Comparative Example A high-voltage insulated wire with an extrusion coated outer coating layer in the same manner as in the example was used as an electron beam in an electron beam accelerator with an accelerating voltage of 2 MeV (maximum reach distance of 9 nautical miles in a material with a density of 1). It was irradiated with 10 Mrad to produce an insulated wire with a rating of DC401ff. The electric wire was also subjected to a vertical combustion test and a high pressure through test in the same manner as in the examples. Similar tests were also conducted on non-irradiated wires. The test results are shown in Table 1. The non-irradiated electric wire of the comparative example failed both the combustion test and the cut-through test, and the irradiated electric wire passed the combustion test but failed the cut-through test.

Table 1 Test results *O Pass × Fail

[Brief explanation of the drawing]

Figure 1 shows the high pressure through test method, (1) is the drill rod, (2) is the high voltage wire sample, (3) is the load (<8'), and (4) is the lead wire to the high voltage power supply. , (5) indicates grounding.
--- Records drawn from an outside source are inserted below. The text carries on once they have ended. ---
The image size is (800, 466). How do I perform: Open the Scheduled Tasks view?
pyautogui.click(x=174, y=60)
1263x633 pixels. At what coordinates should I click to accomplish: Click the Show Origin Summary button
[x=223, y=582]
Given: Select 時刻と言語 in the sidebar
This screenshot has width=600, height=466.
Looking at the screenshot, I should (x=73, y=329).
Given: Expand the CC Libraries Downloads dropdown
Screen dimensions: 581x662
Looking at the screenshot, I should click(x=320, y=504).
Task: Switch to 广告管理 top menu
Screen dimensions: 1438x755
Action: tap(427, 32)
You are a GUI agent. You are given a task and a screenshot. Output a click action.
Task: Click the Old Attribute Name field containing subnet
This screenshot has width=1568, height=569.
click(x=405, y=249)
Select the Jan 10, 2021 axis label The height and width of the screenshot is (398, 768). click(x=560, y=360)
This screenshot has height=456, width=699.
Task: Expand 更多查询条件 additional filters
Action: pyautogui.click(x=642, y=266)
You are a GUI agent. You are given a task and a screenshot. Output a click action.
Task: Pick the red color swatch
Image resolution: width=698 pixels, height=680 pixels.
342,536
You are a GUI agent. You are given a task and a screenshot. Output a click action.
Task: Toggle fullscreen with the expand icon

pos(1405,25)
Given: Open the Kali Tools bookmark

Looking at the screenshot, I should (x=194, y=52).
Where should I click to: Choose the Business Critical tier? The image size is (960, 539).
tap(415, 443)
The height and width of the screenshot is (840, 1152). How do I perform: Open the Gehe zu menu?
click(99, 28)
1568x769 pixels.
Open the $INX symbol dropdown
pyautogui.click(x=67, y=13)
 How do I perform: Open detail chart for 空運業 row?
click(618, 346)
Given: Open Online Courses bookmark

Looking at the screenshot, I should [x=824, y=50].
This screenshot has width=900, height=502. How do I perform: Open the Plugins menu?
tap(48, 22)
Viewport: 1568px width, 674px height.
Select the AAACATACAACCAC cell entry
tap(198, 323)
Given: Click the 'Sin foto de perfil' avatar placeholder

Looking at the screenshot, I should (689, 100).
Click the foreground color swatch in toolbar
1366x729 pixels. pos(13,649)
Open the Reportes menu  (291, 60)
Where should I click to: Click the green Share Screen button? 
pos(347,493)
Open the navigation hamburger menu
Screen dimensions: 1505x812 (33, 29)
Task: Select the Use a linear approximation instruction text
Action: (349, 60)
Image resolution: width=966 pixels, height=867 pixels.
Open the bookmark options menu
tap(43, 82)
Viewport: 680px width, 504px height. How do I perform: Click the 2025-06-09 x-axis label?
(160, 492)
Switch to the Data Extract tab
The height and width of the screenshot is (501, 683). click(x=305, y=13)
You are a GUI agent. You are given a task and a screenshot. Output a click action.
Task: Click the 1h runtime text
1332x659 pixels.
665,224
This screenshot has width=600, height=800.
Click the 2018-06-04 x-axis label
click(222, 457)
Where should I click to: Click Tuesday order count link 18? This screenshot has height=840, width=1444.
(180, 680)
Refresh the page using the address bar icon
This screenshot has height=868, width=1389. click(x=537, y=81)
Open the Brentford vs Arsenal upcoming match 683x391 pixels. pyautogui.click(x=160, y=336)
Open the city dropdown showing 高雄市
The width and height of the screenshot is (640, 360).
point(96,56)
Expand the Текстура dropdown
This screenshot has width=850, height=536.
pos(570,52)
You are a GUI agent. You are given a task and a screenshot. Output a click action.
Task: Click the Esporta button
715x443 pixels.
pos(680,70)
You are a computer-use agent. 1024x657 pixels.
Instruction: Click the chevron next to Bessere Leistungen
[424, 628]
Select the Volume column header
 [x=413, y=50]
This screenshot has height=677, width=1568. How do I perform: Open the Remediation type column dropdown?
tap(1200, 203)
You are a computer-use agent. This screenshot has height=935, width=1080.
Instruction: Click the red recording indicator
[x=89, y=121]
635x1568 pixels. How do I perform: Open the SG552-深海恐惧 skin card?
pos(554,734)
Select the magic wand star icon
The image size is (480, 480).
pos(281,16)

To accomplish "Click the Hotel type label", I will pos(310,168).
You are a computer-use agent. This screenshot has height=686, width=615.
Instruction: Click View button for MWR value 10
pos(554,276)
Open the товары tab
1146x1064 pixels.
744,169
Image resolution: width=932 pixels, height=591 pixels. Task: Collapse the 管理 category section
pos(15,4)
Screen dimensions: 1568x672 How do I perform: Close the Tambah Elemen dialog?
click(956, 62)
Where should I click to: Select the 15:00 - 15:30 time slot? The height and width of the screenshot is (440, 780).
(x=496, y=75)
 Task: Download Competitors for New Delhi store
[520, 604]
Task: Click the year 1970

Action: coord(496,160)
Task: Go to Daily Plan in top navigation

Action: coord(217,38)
FIG. 2 is a graph showing the relationship between accelerating voltage and the maximum travel distance of charged particles in a material with a density of l. Agent Patent Attorney Tetsuji Kamiyo

Claims (1)

[Claims] (1) After extruding an outer coating layer on the outside of the insulating layer, the outer coating layer is irradiated and crosslinked using an accelerating voltage such that the maximum reachable distance of accelerated charged particles is smaller than the thickness of the outer coating layer. A method for manufacturing high voltage insulated wires.